If you’re early in your career, don’t just make things look good, figure out why you’re making them. Ask your PM or your boss what the real goal is. If you can show that your design decisions push the business forward, you’ll instantly stand out.
2. AI isn’t here to replace you, it’s here to multiply you
Yes, AI is everywhere, and it feels like every week there’s a new tool that “changes everything.” But Soleio sees it differently.
“It’s easy to be the best when you’re among the first,” he said.
“Don’t think about AI as replacing your job. Think of it as increasing your surface area of impact.”
In other words, AI gives you more reach. If you use it well, you can go from idea to prototype in a day, and from prototype to launch in a week. Nobody has a head start right now, so this is your window.
3. Speed is a kind of quality
A student asked him whether designers should prioritize quality or speed in this new, hyper-fast world.
“Speed is a quality all its own,” he said. “Sometimes something simpler and sooner is higher quality than something perfect but late.”
He explained that once something is live, you get real feedback, real data, and a real sense of what matters. So instead of polishing every pixel in your portfolio, ship things, test them, and learn in public.
Done is better than perfect wasn’t just a Facebook slogan, it’s a design philosophy.
4. The Like Button wasn’t magic, it was iteration
The team at Facebook was constantly experimenting.

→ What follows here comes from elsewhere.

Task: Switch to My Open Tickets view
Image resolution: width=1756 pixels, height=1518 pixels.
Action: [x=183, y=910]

They built features, watched how people used them, killed what didn’t work, and kept what did.
“It was one of a thousand things we shipped,” he said. “We just iterated like crazy.”
The lesson here is simple. You can’t think your way to a great product. You have to ship your way there.

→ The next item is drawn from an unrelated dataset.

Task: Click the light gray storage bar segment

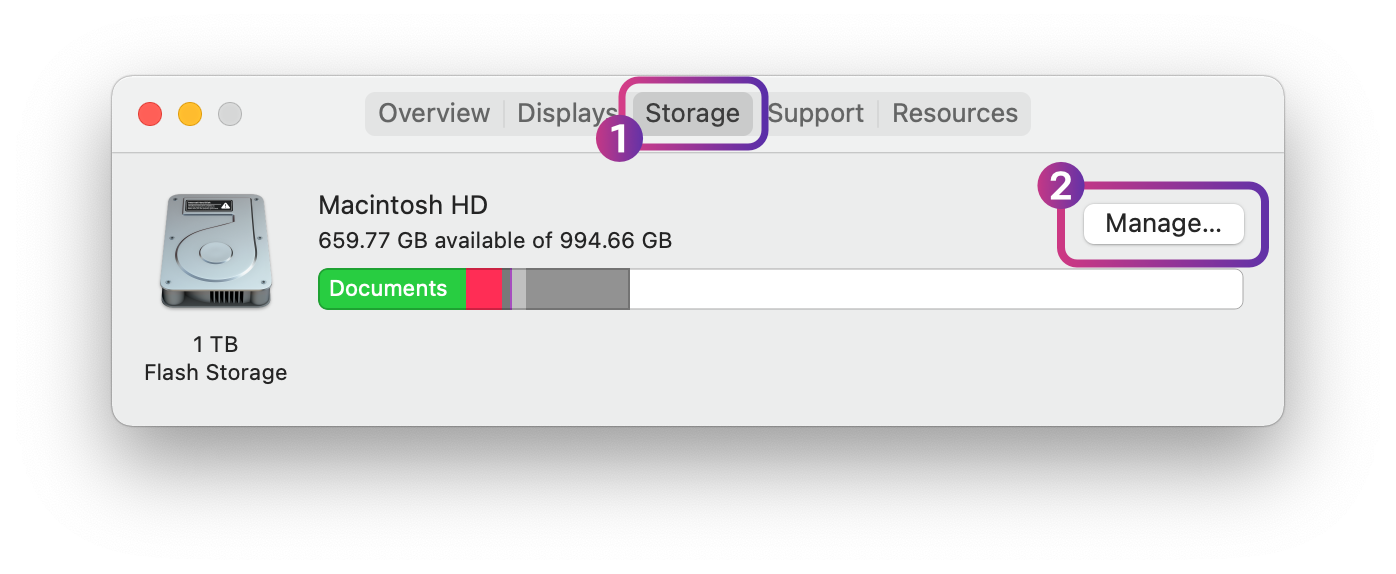Action: coord(518,289)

Recommended read from Soleio: 📘 Good Strategy, Bad Strategy by Richard Rumelt.
(“It’s secretly a book about design,” he said.)
5. Designers are becoming orchestrators, not just pixel pushers
Soleio believes the next big shift in design is about orchestration. Designers will spend less time pushing pixels and more time guiding intelligent systems.
“Designers will need to understand how their choices affect the company’s metrics, not just the visuals,” he said.
AI tools are going to blur the lines between design, data, and engineering. Your future design environment might tell you how every decision impacts user behavior and business performance.
So, start caring about numbers now. Learn how to read analytics. Understand what “conversion” actually means. Because the best designers in the next few years will be the ones who can tie creativity to measurable results.
6. From designer to investor to storyteller
These days, Soleio’s not just designing, he’s investing. He backs founders who are shaping how people create, collaborate, and express themselves. When asked what he looks for in a founder, he didn’t hesitate,
“Ferocity,” he said. “Every amazing company you admire was built by someone who stared into the abyss and kept going.”
He also mentioned he’s been writing fiction lately, using AI tools like ChatGPT as a creative partner. It’s wild to think that the same person who designed the Like button is now experimenting with storytelling and writing fables. But that’s kind of the point: the best designers are endlessly curious.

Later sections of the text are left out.